Regional tensions have risen significantly since Kim Jong Un took power in North Korea at the end of 2011, mainly due to missile tests and Pyongyang's nuclear weapons programme. Four of the six nuclear tests by North Korea so far were carried out under Kim.
He also pressed ahead with the development of ballistic missiles. Such missiles are usually surface-to-surface and can also carry a nuclear warhead, depending on their design.
Scholz said his visit to the border was important and moving in view of Germany's own division between 1949 and 1990. "Germany is now reunited. That is a great fortune that we have." Visiting the Korean border showed how lucky this is, he said.
The Korean peninsula has been divided between the communist north and the democratic south since the Korean War ended with an armistice 70 years ago.
On their trip to the demilitarized zone (DMZ) that runs along the demarcation line between North and South Korea, Scholz and his wife Britta Ernst visited the blue barracks, where the armistice agreement concluded in July 1953 was negotiated after the three-year war.
From the border building on the North Korean side, Scholz and Ernst were observed with binoculars.
In one of the blue barracks where the negotiating table stands exactly on the border line, Scholz entered
North Korean territory for a few minutes.
More than a million soldiers still face off on both sides of the 38th parallel, which divides the peninsula, since both Korean states are still in a state of war under international law.

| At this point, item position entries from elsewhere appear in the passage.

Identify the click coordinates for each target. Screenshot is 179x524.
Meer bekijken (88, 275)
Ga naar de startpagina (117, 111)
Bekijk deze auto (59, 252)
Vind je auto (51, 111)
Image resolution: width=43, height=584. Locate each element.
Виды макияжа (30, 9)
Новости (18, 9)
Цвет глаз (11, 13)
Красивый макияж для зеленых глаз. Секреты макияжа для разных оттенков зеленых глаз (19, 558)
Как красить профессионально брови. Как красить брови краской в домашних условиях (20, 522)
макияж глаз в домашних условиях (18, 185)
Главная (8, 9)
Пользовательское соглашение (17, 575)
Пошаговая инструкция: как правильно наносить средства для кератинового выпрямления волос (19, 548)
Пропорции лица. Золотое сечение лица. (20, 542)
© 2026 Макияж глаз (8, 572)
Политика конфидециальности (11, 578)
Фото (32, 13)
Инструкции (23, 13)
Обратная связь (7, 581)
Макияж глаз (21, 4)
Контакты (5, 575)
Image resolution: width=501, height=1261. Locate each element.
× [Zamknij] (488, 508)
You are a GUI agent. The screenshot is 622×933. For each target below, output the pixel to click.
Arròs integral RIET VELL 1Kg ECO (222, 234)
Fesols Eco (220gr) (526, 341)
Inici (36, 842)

No peace treaty has ever been signed.
The US has 28,500 soldiers stationed in South Korea.
Some half of South Korea's nearly 52 million inhabitants live in the metropolitan region around Seoul, located close to the border.
Scholz was due to meet South Korean President Yoon Suk Yeol in the capital. The trip is the first bilateral visit by a German leader to the country in 30 years.